- TASK DIRECTIONS -
Copy exactly, and copy only, the lines from the one bearing "The height and width of the screenshot is (812, 1511)." through the final line of the records.

Stored records
- - - - -

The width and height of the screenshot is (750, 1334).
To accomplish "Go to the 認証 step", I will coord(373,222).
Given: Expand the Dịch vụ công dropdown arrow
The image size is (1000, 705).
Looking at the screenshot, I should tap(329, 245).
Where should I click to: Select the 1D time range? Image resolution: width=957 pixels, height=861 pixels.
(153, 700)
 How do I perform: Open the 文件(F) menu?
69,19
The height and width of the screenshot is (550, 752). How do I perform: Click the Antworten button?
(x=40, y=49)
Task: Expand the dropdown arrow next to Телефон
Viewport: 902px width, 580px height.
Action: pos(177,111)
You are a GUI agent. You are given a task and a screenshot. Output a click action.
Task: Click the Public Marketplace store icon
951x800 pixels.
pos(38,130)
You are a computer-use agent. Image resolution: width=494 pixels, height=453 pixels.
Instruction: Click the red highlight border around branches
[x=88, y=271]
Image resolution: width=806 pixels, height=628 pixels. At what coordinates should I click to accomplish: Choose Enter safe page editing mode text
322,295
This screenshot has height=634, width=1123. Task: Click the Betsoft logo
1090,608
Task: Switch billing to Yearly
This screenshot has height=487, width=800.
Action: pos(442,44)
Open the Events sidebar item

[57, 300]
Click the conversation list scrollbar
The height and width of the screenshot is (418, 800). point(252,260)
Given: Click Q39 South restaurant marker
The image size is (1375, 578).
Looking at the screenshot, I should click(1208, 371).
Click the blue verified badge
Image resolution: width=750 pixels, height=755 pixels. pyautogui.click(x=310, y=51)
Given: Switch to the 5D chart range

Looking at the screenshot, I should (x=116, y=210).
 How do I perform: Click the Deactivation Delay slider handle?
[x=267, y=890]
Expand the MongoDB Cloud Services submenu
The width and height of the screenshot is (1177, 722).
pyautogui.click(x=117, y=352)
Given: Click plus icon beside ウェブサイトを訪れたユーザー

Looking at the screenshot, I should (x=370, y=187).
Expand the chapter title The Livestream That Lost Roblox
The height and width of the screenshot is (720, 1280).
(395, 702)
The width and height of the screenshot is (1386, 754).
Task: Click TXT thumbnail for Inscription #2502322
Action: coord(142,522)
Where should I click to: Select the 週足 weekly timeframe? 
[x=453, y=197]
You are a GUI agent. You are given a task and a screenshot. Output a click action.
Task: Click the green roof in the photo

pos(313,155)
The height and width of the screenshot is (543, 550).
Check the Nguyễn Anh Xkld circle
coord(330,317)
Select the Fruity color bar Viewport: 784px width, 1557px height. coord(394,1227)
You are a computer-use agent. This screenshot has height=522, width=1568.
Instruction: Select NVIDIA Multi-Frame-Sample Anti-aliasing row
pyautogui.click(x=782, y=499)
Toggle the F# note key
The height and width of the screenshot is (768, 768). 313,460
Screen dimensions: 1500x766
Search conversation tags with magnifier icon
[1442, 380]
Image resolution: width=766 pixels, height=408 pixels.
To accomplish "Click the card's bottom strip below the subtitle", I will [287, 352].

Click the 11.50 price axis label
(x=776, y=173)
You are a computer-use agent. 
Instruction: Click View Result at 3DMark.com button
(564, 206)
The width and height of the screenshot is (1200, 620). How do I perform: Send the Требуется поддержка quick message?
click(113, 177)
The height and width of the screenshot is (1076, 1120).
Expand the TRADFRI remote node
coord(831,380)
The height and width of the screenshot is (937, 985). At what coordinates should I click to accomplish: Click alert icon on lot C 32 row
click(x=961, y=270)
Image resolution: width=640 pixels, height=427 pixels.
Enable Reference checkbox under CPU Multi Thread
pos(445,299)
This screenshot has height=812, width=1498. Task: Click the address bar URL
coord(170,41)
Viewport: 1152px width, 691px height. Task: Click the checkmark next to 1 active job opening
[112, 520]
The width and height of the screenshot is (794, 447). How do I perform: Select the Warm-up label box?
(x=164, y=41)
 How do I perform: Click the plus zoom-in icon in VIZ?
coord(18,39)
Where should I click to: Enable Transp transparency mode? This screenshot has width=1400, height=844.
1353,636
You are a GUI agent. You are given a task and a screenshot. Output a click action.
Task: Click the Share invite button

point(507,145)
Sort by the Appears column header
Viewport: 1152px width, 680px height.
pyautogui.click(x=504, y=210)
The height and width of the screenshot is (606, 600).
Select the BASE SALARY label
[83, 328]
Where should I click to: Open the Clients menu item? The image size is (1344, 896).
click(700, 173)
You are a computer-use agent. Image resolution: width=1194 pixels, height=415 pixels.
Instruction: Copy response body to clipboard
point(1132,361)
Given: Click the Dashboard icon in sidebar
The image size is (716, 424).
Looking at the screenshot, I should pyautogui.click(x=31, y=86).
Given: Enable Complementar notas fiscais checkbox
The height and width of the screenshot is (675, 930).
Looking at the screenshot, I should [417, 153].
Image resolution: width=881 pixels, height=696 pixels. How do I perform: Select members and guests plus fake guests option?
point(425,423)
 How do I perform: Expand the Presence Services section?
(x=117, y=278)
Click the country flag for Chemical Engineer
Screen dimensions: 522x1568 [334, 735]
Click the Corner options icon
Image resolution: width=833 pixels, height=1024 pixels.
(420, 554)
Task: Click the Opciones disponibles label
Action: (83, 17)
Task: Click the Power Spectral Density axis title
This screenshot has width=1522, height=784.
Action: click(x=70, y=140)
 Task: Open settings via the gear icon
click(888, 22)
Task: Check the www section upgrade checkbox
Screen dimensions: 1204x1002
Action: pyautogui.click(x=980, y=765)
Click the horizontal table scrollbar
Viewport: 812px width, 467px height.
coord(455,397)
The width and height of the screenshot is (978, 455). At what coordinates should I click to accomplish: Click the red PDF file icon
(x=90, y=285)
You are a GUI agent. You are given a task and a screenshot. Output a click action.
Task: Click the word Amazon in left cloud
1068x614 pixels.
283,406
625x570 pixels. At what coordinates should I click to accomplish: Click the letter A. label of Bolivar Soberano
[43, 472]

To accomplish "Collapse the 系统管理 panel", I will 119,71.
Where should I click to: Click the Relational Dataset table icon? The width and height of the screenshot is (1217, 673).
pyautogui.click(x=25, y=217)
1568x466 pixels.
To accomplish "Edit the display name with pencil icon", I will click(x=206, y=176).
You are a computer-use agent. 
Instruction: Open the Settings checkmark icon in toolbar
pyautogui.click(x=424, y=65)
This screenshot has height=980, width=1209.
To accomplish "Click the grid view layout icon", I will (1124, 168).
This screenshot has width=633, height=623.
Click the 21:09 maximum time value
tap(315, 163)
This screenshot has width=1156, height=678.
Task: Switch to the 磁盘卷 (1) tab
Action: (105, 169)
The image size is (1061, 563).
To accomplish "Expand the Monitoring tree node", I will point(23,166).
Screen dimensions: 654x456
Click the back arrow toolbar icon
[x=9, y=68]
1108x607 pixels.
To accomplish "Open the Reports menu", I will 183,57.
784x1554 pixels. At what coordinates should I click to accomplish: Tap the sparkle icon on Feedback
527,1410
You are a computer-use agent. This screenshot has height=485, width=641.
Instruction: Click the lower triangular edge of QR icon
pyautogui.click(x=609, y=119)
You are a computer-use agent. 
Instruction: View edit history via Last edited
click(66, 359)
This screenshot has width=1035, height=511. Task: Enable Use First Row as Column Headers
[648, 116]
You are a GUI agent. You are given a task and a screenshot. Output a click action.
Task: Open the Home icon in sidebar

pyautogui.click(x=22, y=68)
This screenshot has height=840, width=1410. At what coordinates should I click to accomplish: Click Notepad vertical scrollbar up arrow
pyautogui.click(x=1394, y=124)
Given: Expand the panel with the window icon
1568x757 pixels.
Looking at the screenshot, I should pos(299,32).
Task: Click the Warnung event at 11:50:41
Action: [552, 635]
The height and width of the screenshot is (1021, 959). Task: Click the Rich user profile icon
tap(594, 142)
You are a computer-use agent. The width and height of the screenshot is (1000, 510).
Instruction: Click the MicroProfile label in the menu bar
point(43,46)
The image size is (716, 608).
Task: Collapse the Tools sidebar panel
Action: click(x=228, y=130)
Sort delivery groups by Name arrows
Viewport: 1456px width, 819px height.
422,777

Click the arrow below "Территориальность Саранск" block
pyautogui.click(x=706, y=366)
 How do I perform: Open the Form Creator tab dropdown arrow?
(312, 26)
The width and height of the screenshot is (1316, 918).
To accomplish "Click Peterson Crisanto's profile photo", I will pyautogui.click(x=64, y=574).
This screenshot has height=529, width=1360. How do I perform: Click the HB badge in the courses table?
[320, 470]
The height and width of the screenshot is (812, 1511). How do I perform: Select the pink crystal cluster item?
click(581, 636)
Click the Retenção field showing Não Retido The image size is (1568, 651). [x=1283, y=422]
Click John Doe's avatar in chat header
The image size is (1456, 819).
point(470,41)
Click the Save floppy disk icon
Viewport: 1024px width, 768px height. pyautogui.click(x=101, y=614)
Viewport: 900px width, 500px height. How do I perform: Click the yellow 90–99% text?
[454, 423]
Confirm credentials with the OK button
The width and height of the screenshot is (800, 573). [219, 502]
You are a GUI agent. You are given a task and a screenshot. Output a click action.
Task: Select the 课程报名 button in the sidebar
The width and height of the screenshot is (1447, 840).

- - - - -

- ANSWER SPACE -
The height and width of the screenshot is (812, 1511). How do I perform: Select the pink crystal cluster item?
click(581, 636)
Click the Retenção field showing Não Retido The image size is (1568, 651). [x=1283, y=422]
Click John Doe's avatar in chat header
The image size is (1456, 819).
point(470,41)
Click the Save floppy disk icon
Viewport: 1024px width, 768px height. pyautogui.click(x=101, y=614)
Viewport: 900px width, 500px height. How do I perform: Click the yellow 90–99% text?
[454, 423]
Confirm credentials with the OK button
The width and height of the screenshot is (800, 573). [219, 502]
You are a GUI agent. You are given a task and a screenshot. Output a click action.
Task: Select the 课程报名 button in the sidebar
The width and height of the screenshot is (1447, 840).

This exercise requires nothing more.